Environmental historian Jon Christensen is a recent Los Angeles transplant from Northern California and an adjunct assistant professor and Pritzker fellow in the Institute of the Environment and Sustainability and the Department of History at UCLA; he is also a longtime science writer and journalist. Before moderating a conversation about whether we should adapt to climate change, he sat down in the Zócalo green room to talk about his pets (he can just barely count them all on his fingers) and what Frank Ocean can tell us about the environment (a lot, actually).
If you could be anyone in history, who would you be?
Oh dear. As a historian, this is a really difficult question, because we think that we should be able to understand people in the past on their own terms. We think the past is a foreign country, and people did things differently there, and it’s really important to understand that difference. So we really kind of refrain from thinking of trying to inhabit that.
Did you have any nicknames as a kid?
No, I didn’t. Not that I would want to appear online.
What do you wish Southern Californians understood about the northern part of the state?
I think Southern Californians actually understand a lot about the northern part of the state, and it’s really Northern Californians who need to understand more about Southern California, and how cool and diverse and strange and beautiful it is. Northern Californians have an attitude about Southern California that keeps them from discovering what’s here.
What’s the last board game you played?
Chutes and Ladders with my kids, I think. A long time ago.
What music have you listened to today?
I’m a huge fan of Morning Becomes Eclectic on KCRW with Jason Bentley, so I often have it on in the morning, and it’s just whatever new music he’s playing. Recently, I played Frank Ocean’s “Sweet Life” as an introduction to a class. I told my students, if you listen to this song, it’s actually about the environment. It’s a cultural response to the environment. He says, “Why see the world when you’ve got the beach?”

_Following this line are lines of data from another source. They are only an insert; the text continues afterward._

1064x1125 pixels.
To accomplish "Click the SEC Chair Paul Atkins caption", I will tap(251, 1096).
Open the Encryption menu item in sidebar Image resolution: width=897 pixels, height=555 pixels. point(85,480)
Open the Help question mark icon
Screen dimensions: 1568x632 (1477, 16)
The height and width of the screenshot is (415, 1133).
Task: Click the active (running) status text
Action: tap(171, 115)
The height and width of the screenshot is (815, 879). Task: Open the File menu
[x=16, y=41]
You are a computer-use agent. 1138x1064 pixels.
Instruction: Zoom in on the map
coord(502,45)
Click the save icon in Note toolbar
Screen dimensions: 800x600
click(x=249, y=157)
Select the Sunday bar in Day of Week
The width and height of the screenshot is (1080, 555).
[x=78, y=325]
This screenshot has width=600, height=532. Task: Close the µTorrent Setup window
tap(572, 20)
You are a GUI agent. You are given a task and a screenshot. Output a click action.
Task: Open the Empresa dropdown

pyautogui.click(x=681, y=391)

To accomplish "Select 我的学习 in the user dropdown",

What’s your favorite movie snack?
Popcorn. [Buttered?] No. Not anymore.
What does the world of academia have in common with the world of journalism?
I believe that we share the fundamental values of seeking knowledge and understanding in ways that are open to conversation and dispute, but that are about fairness, honesty, transparency of sources—so that you can trace arguments and knowledge. And these are what I would call the practices of objectivity, even if we know that everybody has a perspective. We share those. And so we have a lot in common.
What should you do to lower your carbon footprint?
Do you have any pets?
I should fact check this one. We have five birds and three turtles. … Six birds, now. Six birds and three turtles.
What’s your favorite plant or flower?
Right now it’s the palm tree outside my office window.